Fachin, porém, não está atrasado sozinho, ao contrário. Durante anos, parcela majoritária das ciências sociais, da mídia e de líderes políticos fomentou a tese segundo a qual as instituições democráticas do país caminhavam em direção à estabilidade política típica de democracias robustas. Não haveria qualquer ameaça verde-oliva, pois os militares estavam disciplinarmente nos quartéis ou envoltos em seus pijamas, e a frase “as instituições estão funcionando” se tornou carta na manga para interditar o debate.
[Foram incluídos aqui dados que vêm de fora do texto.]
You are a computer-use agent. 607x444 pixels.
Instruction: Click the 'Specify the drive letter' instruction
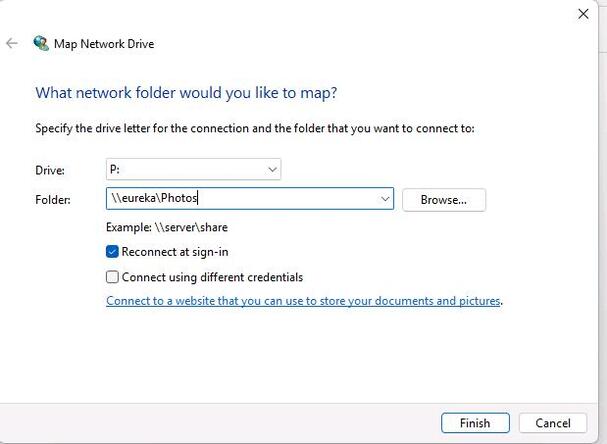click(255, 128)
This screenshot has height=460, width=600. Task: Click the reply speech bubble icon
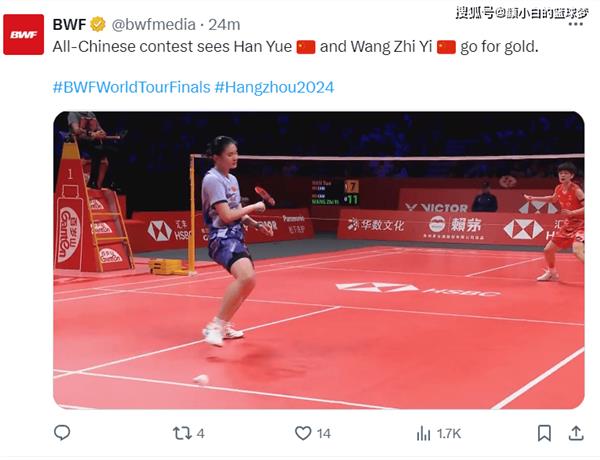(x=62, y=433)

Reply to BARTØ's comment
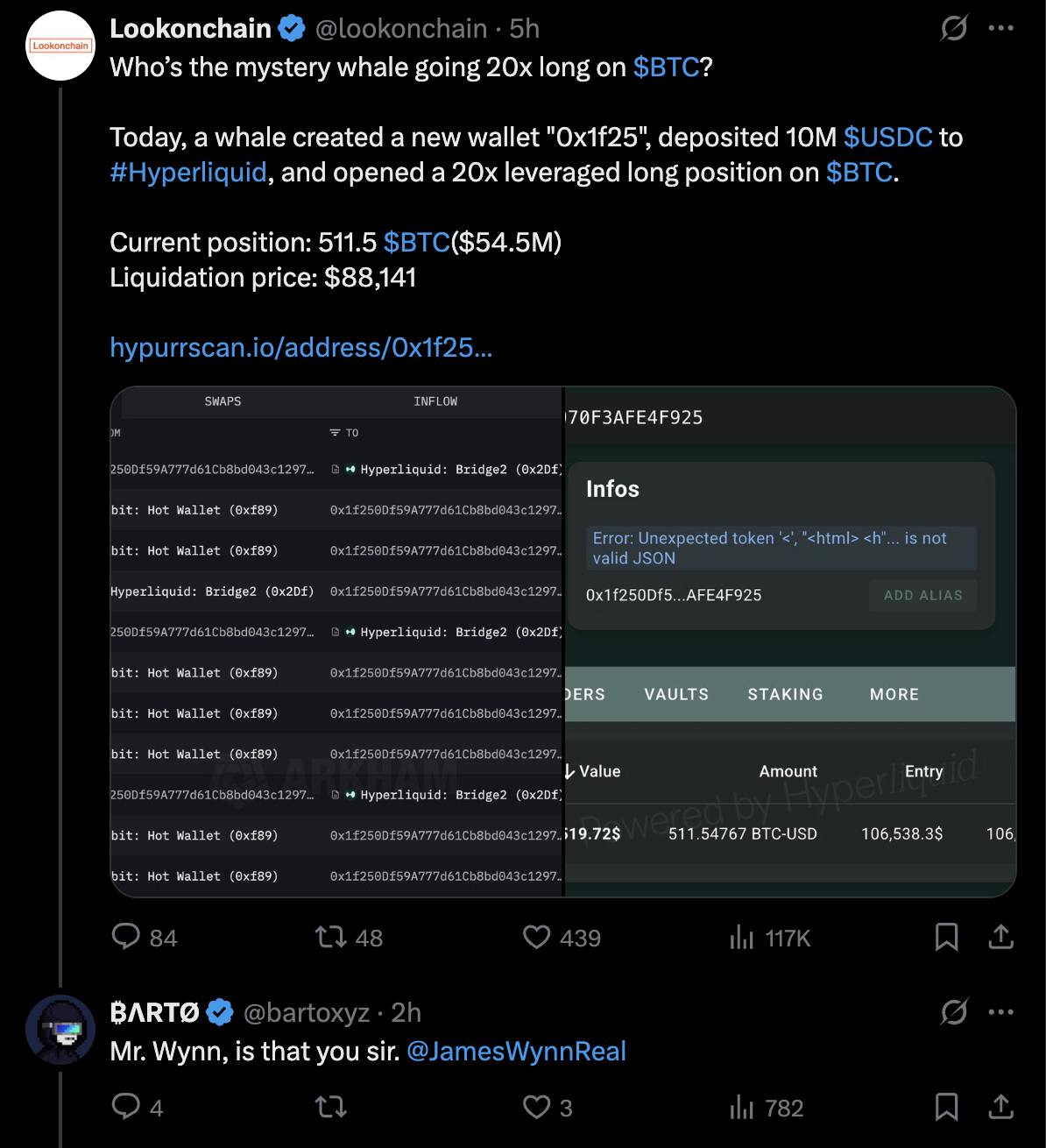[x=126, y=1107]
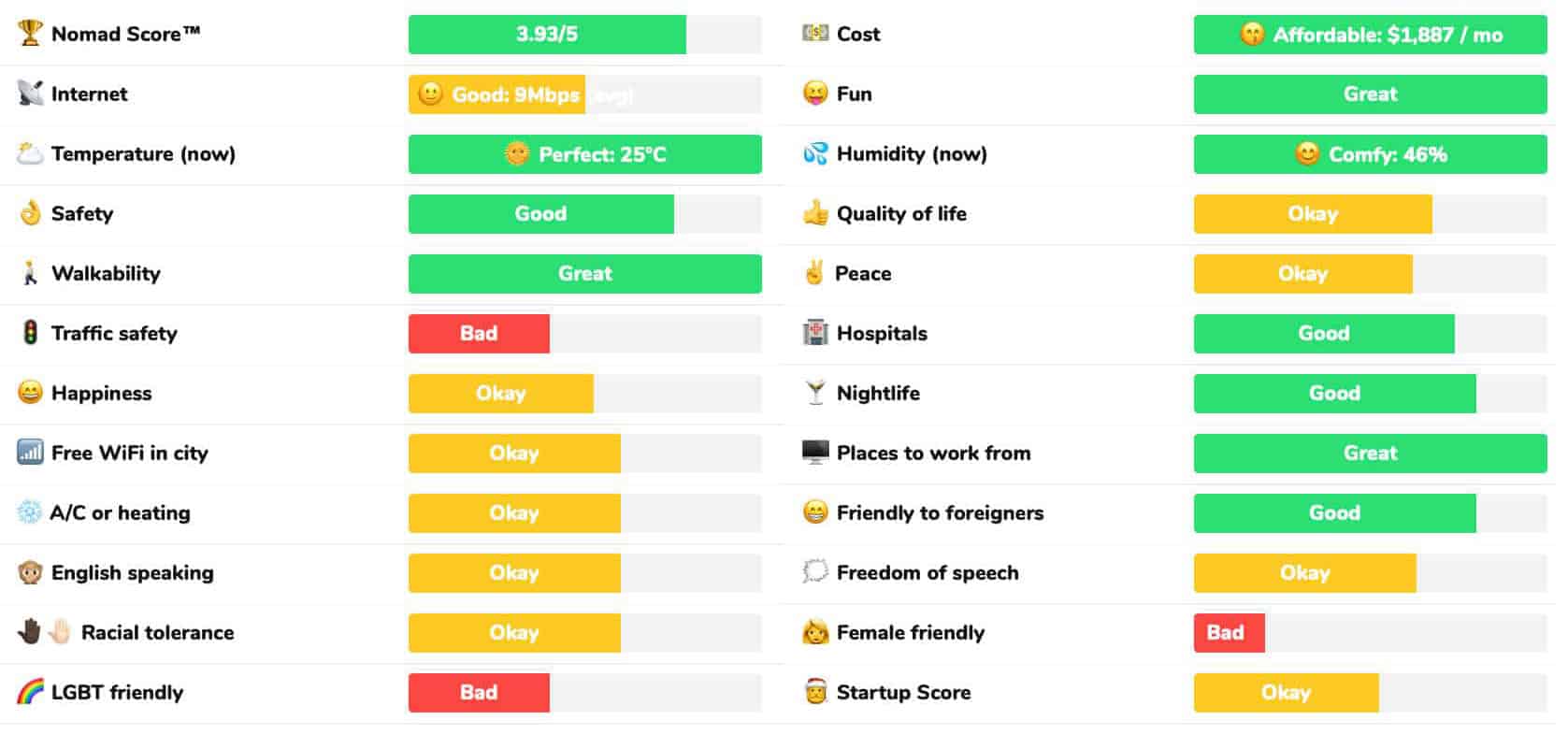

A realidade encarregou-se de demonstrar o quanto havia de wishful thinking nessa argumentação. Isso porque as evidências em contrário sempre estiveram lá, tanto que foram coletadas, sistematizadas e interpretadas pelo professor Jorge Zaverucha, cuja investigação constata a incapacidade histórica do sistema político controlar democraticamente os militares no Brasil. Os surpresos diante do episódio Fachin-Villas Boas devem desconhecer os livros “Rumor de Sabres”, “Frágil democracia: Collor, Itamar, FHC e os militares” e “FHC, forças armadas e polícia: entre o autoritarismo e a democracia”. Vale correr atrás dessa leitura e tirar o atraso.

O episódio Fachin-Villas Boas não é, portanto, um caso isolado nem essa história começou em 2018. Ela é uma espécie de síntese da Nova República, marcada pela fragilidade, entre tantas outras, de um pré-requisito básico ao funcionamento de regimes democráticos estáveis: o controle civil sobre militares. Isso se chama democracia tutelada.

Juliano Domingues, cientista político, é professor da Universidade Católica de Pernambuco.